The overall objective of the campaign was to strengthen citizens’ rights and democratic processes in District Multan. The specific objectives were as follows:
• To develop young people as change agents in the district and enable them to play their active role in country’s mainstream politics, conflict resolution and strengthening rule of law;
– To introduce one of its kind transparent, bio-metric electronic voter identification mechanism and conduct shadow/mock elections for youth-led councils and assemblies;
– To improve accountability of state governing structures through strengthening state-society relation and establishing citizens’-led complaints/feedback mechanisms.
HOW THE OBJECTIVES WERE ACHIEVED
The campaign mobilized and politically empowered a total of 121,477 Young people (85,246 males, 36,177 females and 54 Transgender), registered them as legal voters and enrolled them for first ever shadow bio-metric election. MOU’s were signed with range of stakeholders, including Election Commission of Pakistan, National Database and Registration Authority, district administration and 34 CBO’s, to get their support in social mobilization and voters’ registration process at community level. A mock election commission and appellate board were set in, 133 youth-led assemblies were established, where 3,150 politically motivated young people were elected as members. These young people were trained in raising voice for their civic rights and rule of law. The project also sensitized 75,600 community members on their civic/democratic rights and trained 60 carefully selected staff members of the Ombudsman office to meet with the expected surge of public complaints against state institutions.
The campaign adopted a holistic approach of resolving underlying causes of lack of rule of law and denial of civic and democratic rights of the public. The project formed mock Youth Assemblies and provided youth with a platform to get engaged in meaningful dialogue with the state. Engaging young people as key actors is itself a very timely approach, as they constitute 60 % of the country’s population. The project, for the first time, used Information Technology for strengthening accountability and presented replicable models of organizing bio-metric elections, budget tracking and public complaints/redressal systems. It also built capacity of range of stakeholders and created a sustainable human capital for such future initiatives.
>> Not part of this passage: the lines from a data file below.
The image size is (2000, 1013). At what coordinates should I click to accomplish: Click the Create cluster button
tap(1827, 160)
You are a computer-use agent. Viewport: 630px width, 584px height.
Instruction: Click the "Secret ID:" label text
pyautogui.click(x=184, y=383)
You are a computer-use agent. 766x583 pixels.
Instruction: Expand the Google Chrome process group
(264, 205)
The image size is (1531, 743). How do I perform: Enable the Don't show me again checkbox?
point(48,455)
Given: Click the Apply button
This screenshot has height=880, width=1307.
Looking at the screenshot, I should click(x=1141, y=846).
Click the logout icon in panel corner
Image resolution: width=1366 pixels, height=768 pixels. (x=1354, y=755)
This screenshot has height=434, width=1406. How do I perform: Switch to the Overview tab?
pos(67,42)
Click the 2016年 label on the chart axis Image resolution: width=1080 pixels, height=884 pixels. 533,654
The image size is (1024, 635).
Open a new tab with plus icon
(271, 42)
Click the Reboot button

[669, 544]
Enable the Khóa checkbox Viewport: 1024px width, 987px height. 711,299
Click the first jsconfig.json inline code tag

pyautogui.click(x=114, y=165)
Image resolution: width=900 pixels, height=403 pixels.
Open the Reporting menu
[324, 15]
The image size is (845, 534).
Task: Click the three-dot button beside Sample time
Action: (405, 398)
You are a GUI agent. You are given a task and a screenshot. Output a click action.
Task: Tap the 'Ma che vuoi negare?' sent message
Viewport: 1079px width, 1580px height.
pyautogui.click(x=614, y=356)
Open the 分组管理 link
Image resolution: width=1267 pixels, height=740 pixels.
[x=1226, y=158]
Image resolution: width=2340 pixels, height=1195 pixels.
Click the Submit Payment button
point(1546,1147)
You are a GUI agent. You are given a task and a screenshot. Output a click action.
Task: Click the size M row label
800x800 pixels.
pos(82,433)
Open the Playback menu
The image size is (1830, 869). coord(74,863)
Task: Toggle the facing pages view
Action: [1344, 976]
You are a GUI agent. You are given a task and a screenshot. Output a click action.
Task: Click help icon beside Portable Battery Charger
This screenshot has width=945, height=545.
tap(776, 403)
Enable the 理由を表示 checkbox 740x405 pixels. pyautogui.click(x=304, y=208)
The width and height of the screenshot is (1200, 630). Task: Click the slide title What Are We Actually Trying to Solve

Despite several challenges, the project was able to account following impact:
– It established community-led accountability prototype and improved knowledge and demand among targeted communities for civic rights and services by 50%
– The public complaints in the Ombudsman office against state institutions increased by 20% in a years’ time
– The bottom up, multi-pronged approach strengthened all key stakeholders, including the communities and the duty bearers. The youth were organized and strengthened as change leaders and a state-society collaborative model was successfully presented as a substitute of existing fragile governing structure
– The government was apparently delaying holding of local bodies’ elections. However, due to successful advocacy under this initiative, the government finally agreed to organize the elections, which was a great success
– It highlighted the importance of biometric electronic voting system to minimize the transparency issues in the electoral proces
Due to its nature, the project faced serious resistance from the state and its agencies. Muhammad Zia-ur-Rehman, the Founder and Chief Executive of AWAZ, who designed and led this campaign, faced serious hardships and threats to his life. On January 08th, 2015, the Police forcefully stopped ongoing voting process in few areas and FIR was registered against the nominee. The Police called shadow youth elections as anti-state activity and a non-bailable offense and put the nominee in jail. The local courts consistently denied hearing of the case; while Police continued physical and mental torture on the nominee in prison. The media, CSOs, including Human Rights Commission of Pakistan, GCAP and other AWAZ partners continued raising voice against this state-led barbarism. Finally, after getting no positive response from local courts, a petition was launched in the High Court, who granted the bail on 19 February-2015 and ordered for terminating the case after 8 months of hearing.
– It was learnt that the existing fragile political system does not welcome initiatives which promote transparency, accountability, civic/democratic rights and rule of law. Despite taking all relevant state-authorities on board, the shadow youth councils were declared as anti-state activity which was highly disappointing. An extensive risk assessment should have been carried out by engaging all state / non-state actors before launch of the campaign.
– The use of technology, such as bio-metric electronic voters’ identification devices is useful in ensuring electoral transparency, especially in Pakistan, where manual voter lists generally contain discrepancies and provide a chance to politicians to manipulate results in their favour. The campaign successfully highlighted such transparency issues; however, a rigorous advocacy campaign should be launched by the civil society including NGO’s and media to ensure use of technology in the general / local bodies’ elections.